[Excerpt provided Boundary: Start]
The U.S. Trade Representative is using its annual report on the global state of intellectual property (IP) protection and enforcement to take the European Union to task for creating barriers to market access for American-made goods that rely on the use of common names, such as parmesan and feta.
The 2018 Special 301 Report, named after a section of the Trade Act of 1974, identified these so-called Geographic Indications (GIs) as one of the major market challenges facing U.S. food producers.
“The EU agenda remains highly concerning,” the 86-page report said, “especially because of the significant extent to which it undermines the scope of trademarks and other IP rights held by U.S. producers.”
The report noted that the EU, as part of its trade-agreement negotiations, pressures its trading partners to prevent non-EU producers from using certain product names including fontina, gorgonzola, asiago or feta, “even though they are common names for products, and the products are produced in countries around the world.”
[Excerpt provided Boundary: End]
* _List of tasks_
A: Translate this sentence from the passage on geographic indications into Spanish: "The 2018 Special 301 Report, named after a section of the Trade Act of 1974, identified these so-called Geographic Indications (GIs) as one of the major market challenges facing U.S. food producers."
B: Retype the passage on geographic indications from "The 2018 Special" to "U.S. food producers.".
[Information supplied Boundary: Start]
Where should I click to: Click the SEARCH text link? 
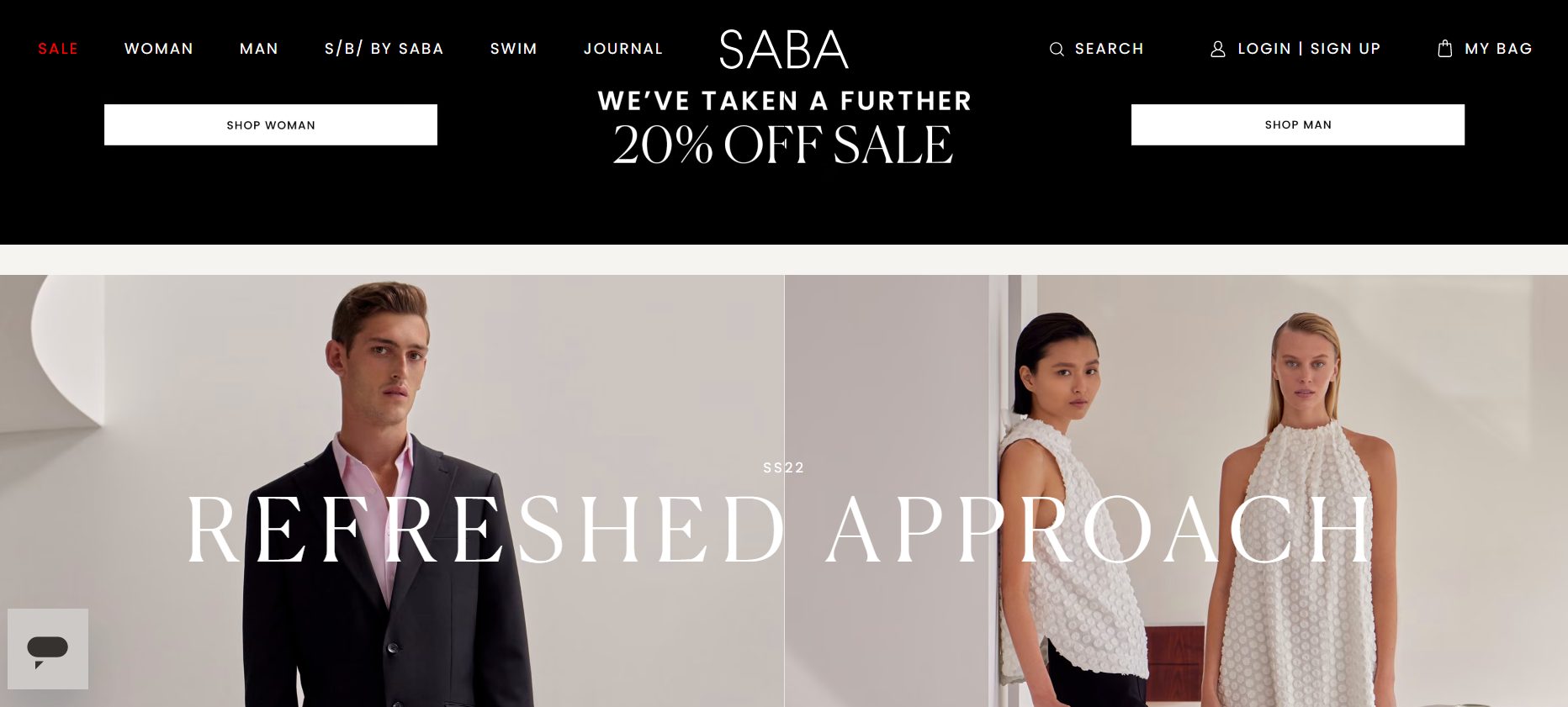coord(1110,49)
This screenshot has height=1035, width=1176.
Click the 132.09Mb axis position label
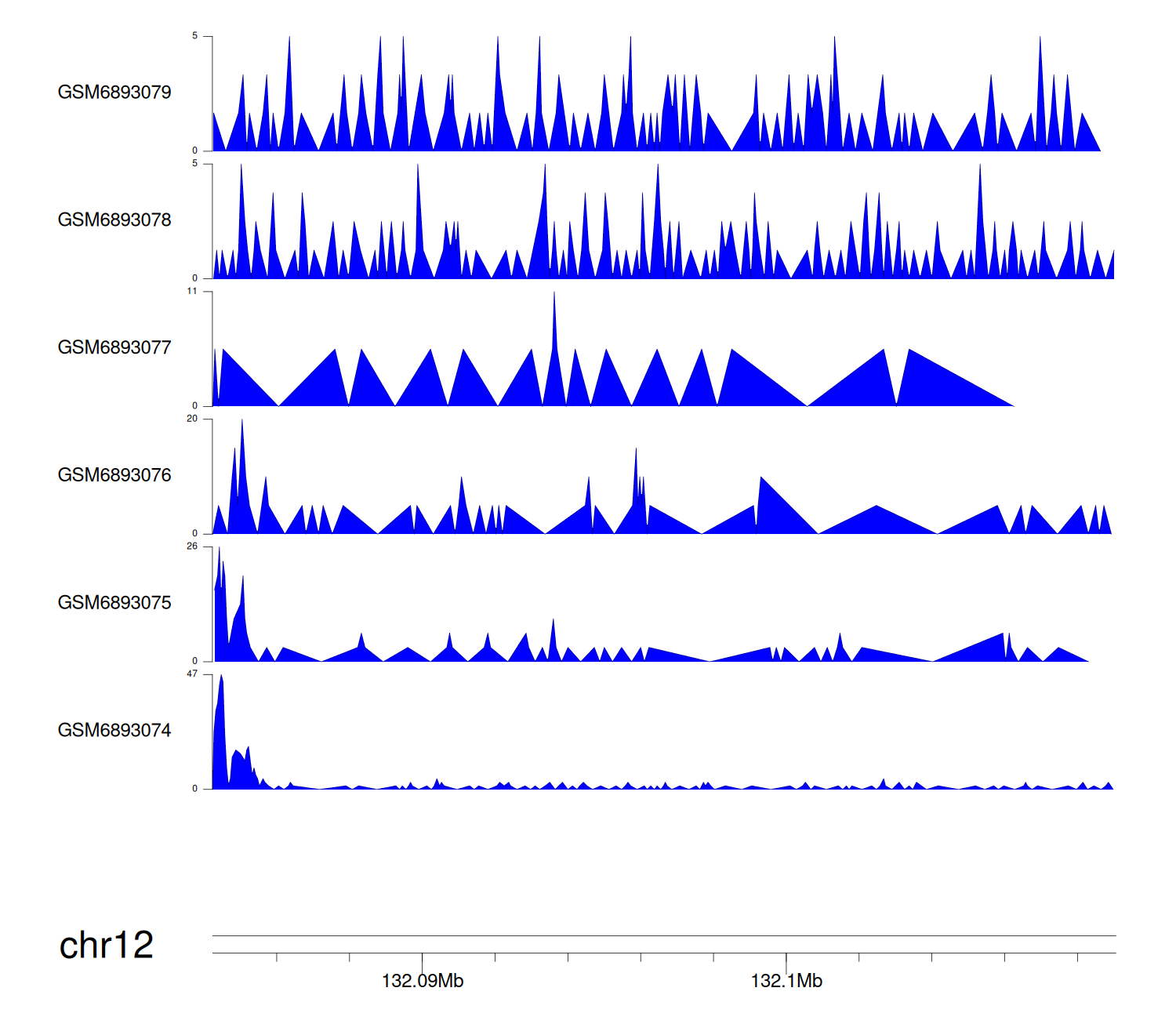423,982
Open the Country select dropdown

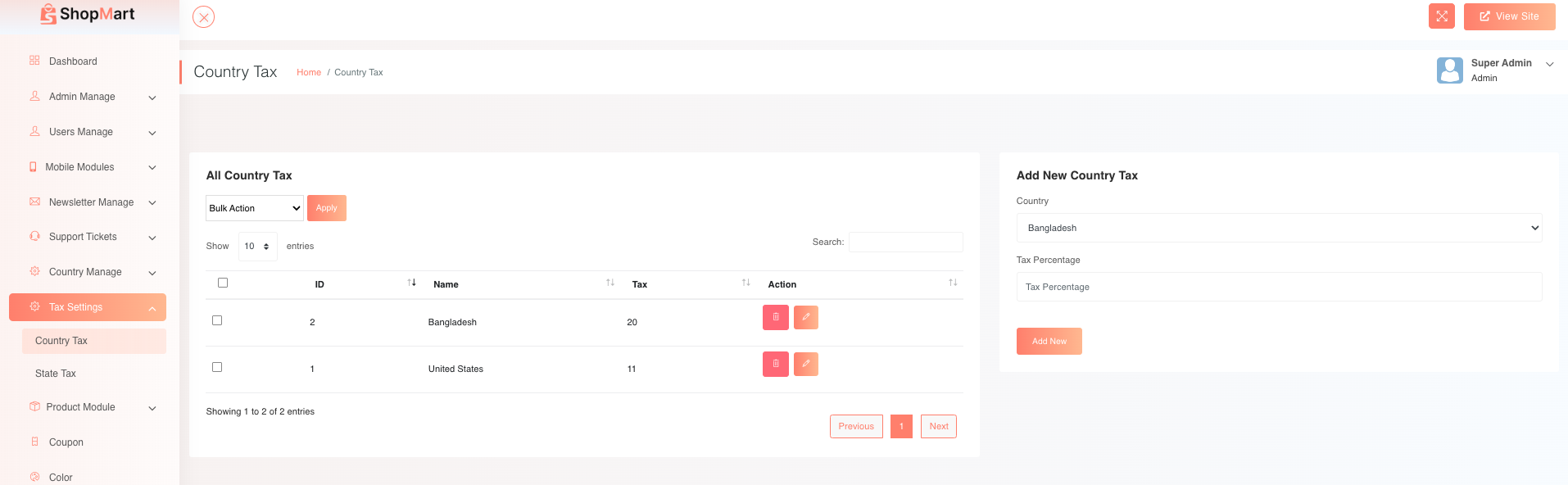tap(1278, 228)
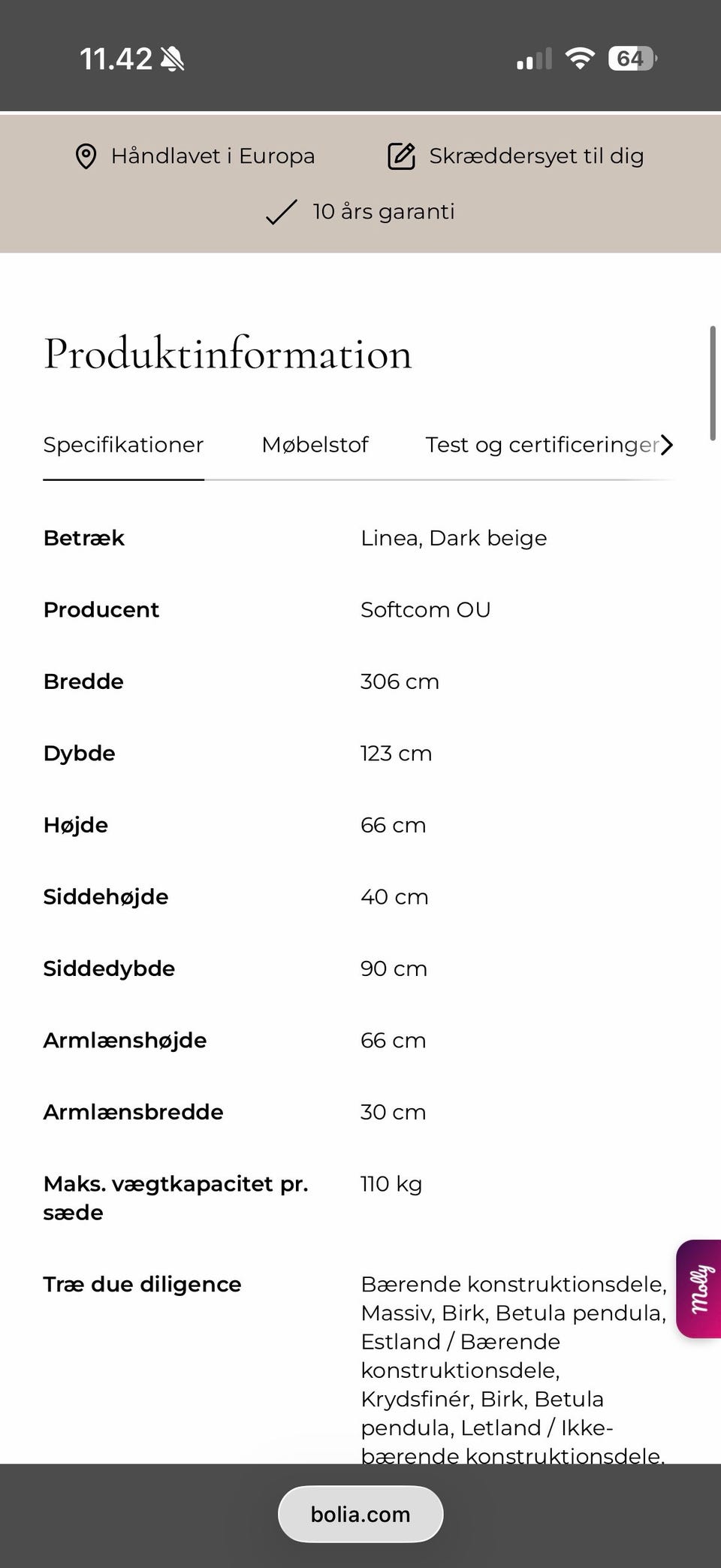Click the location pin icon beside Håndlavet i Europa
This screenshot has width=721, height=1568.
[87, 156]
[Information supplied Boundary: End]
* _Outputs by task_
A: El Informe Especial 301 de 2018, llamado así por una sección de la Ley de Comercio de 1974, identificó estas denominadas Indicaciones Geográficas (IG) como uno de los principales desafíos de mercado que enfrentan los productores de alimentos de EE. UU.

B:
The 2018 Special 301 Report, named after a section of the Trade Act of 1974, identified these so-called Geographic Indications (GIs) as one of the major market challenges facing U.S. food producers.